Öğrenciler okullarında karne alamamanın burukluğunu yaşayacak.

Çin'in Vuhan kentinde Aralık 2019'da ortaya çıkan ve kısa sürede dünyayı etkisi altına alan koronavirüs salgını, hayatın günlük akışını etkilerken, eğitim sisteminde de bazı değişikliklere neden oldu.

Koronavirüs tedbirleri kapsamında 23 Mart'ta uzaktan eğitime geçilmesiyle öğrenciler, dönem boyunca okullarından uzak kaldı. Bu süreçte öğrenciler, eğitimlerine TRT-EBA TV ile Eğitim Bilişim Ağı üzerinden devam etti.

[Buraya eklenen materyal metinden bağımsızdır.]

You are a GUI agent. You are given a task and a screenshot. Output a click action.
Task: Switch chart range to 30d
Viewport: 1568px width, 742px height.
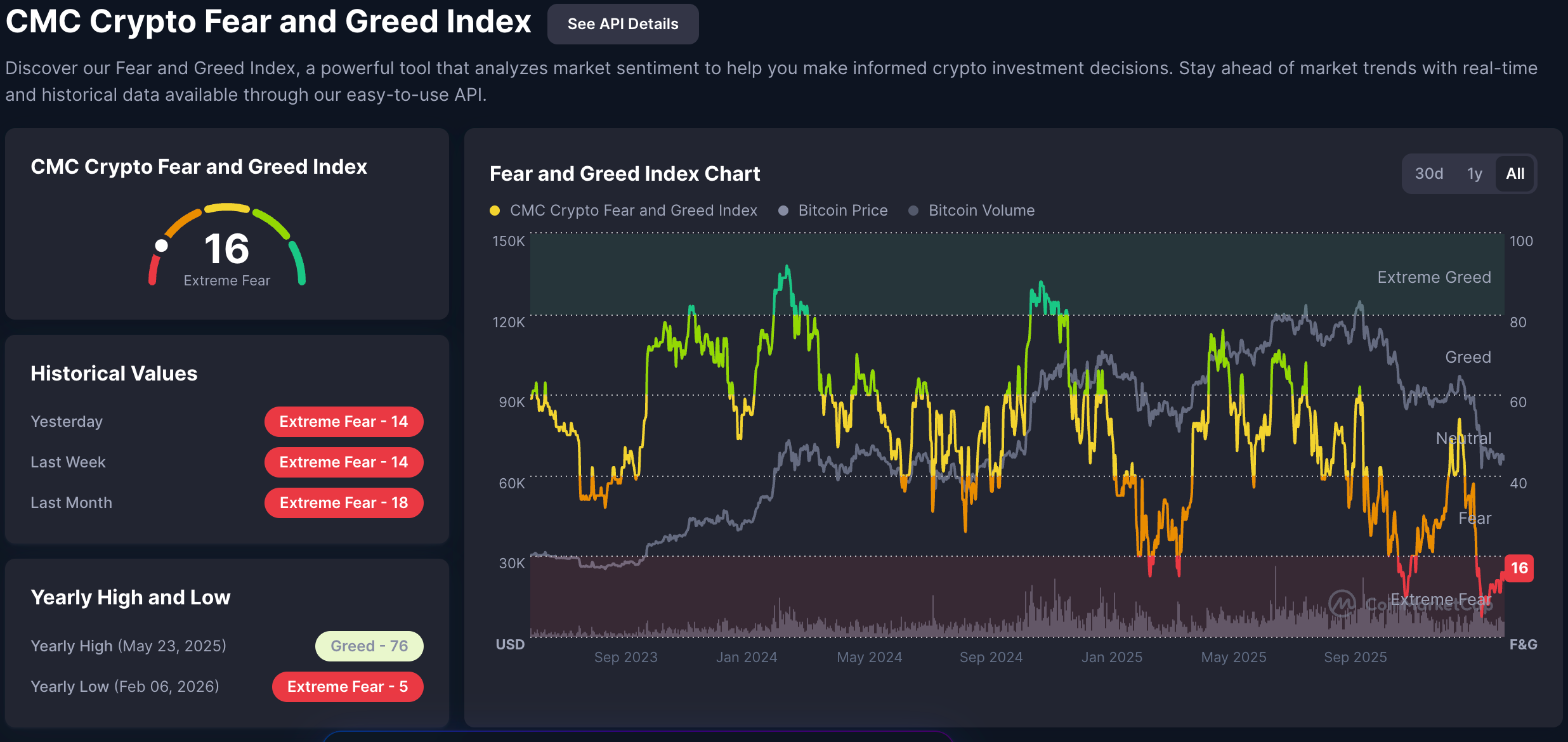pyautogui.click(x=1428, y=174)
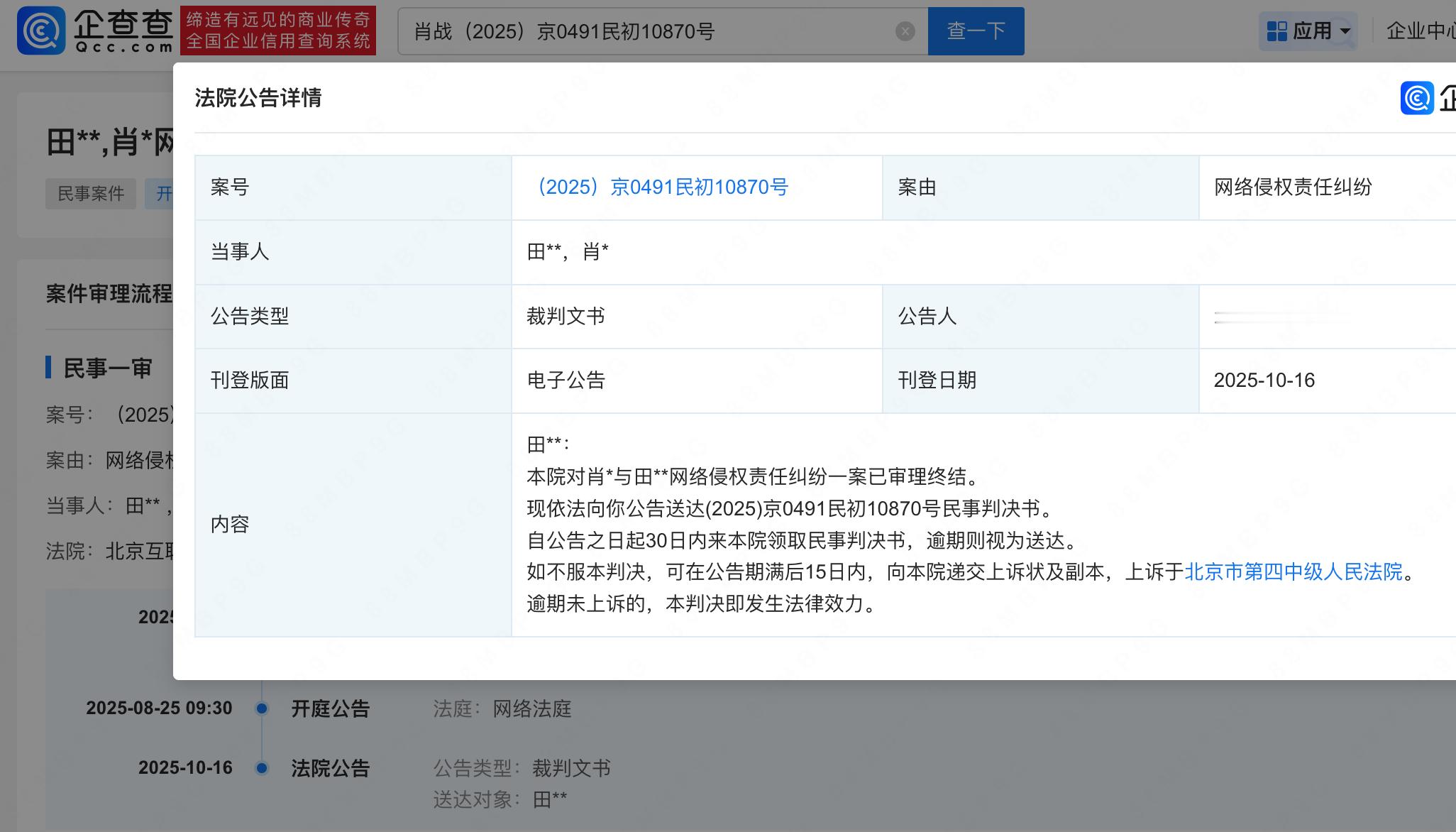Click the 应用 grid icon

pos(1276,31)
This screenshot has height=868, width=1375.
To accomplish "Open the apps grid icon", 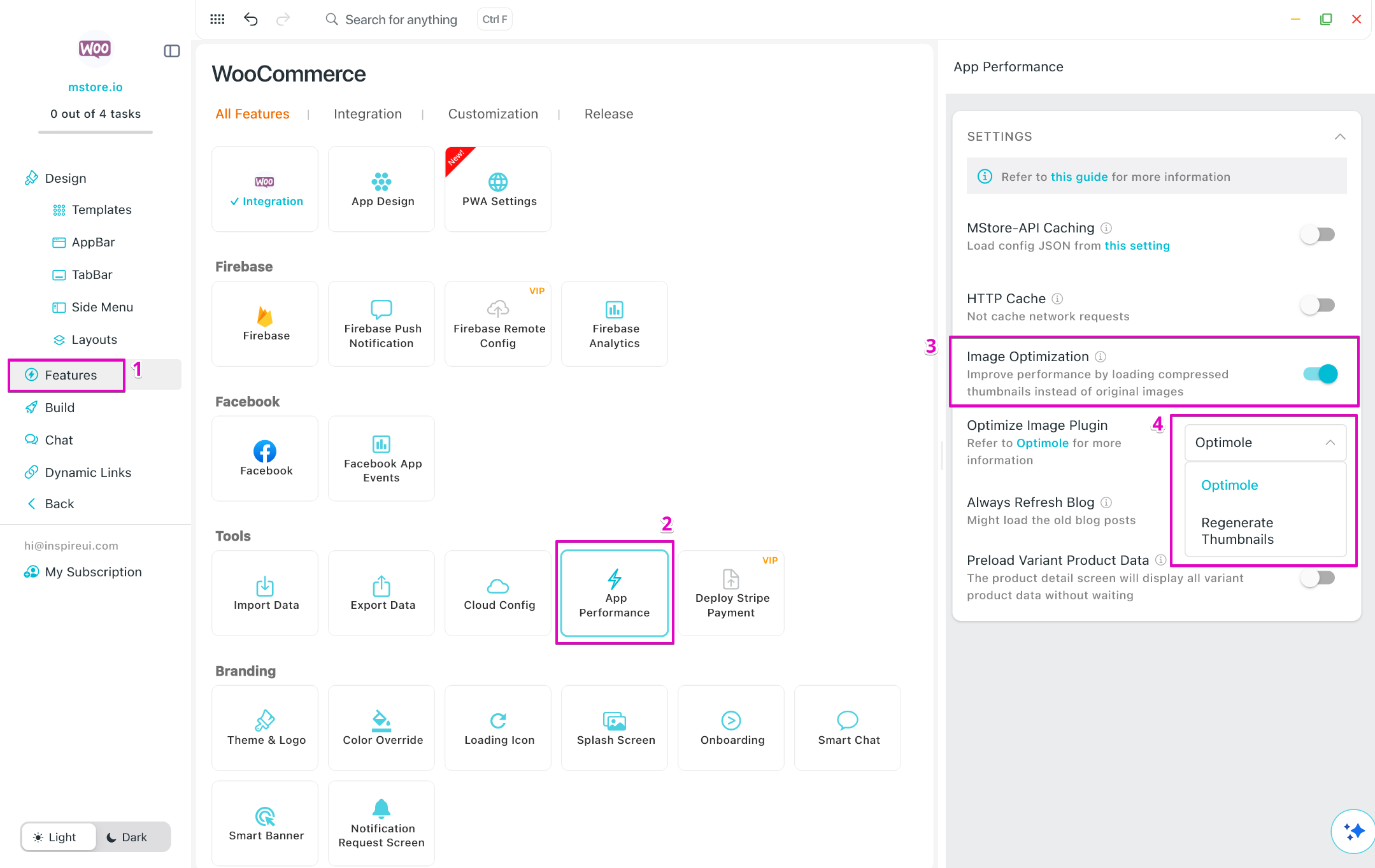I will tap(217, 19).
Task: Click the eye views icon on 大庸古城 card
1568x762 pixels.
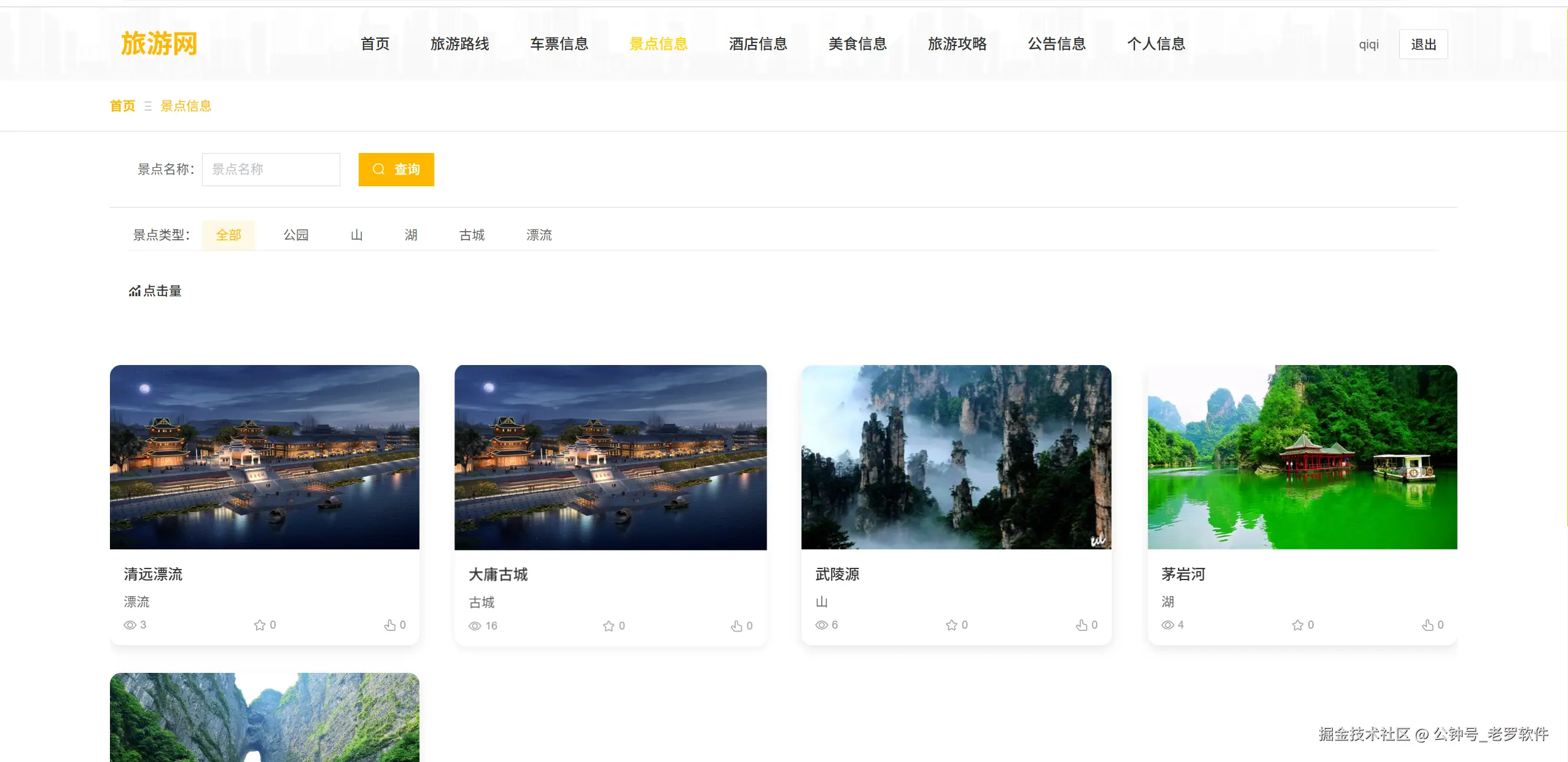Action: (475, 626)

Salgın tedbirleri kapsamında uygulanan sokağa çıkma kısıtlamaları sebebiyle evlere kapanılması ve salgının psikolojik etkileri nedeniyle zorlu geçen eğitim öğretim döneminin ardından 18 milyon öğrenci ile 1 milyonu aşkın öğretmen için tatil zili yarın çalacak.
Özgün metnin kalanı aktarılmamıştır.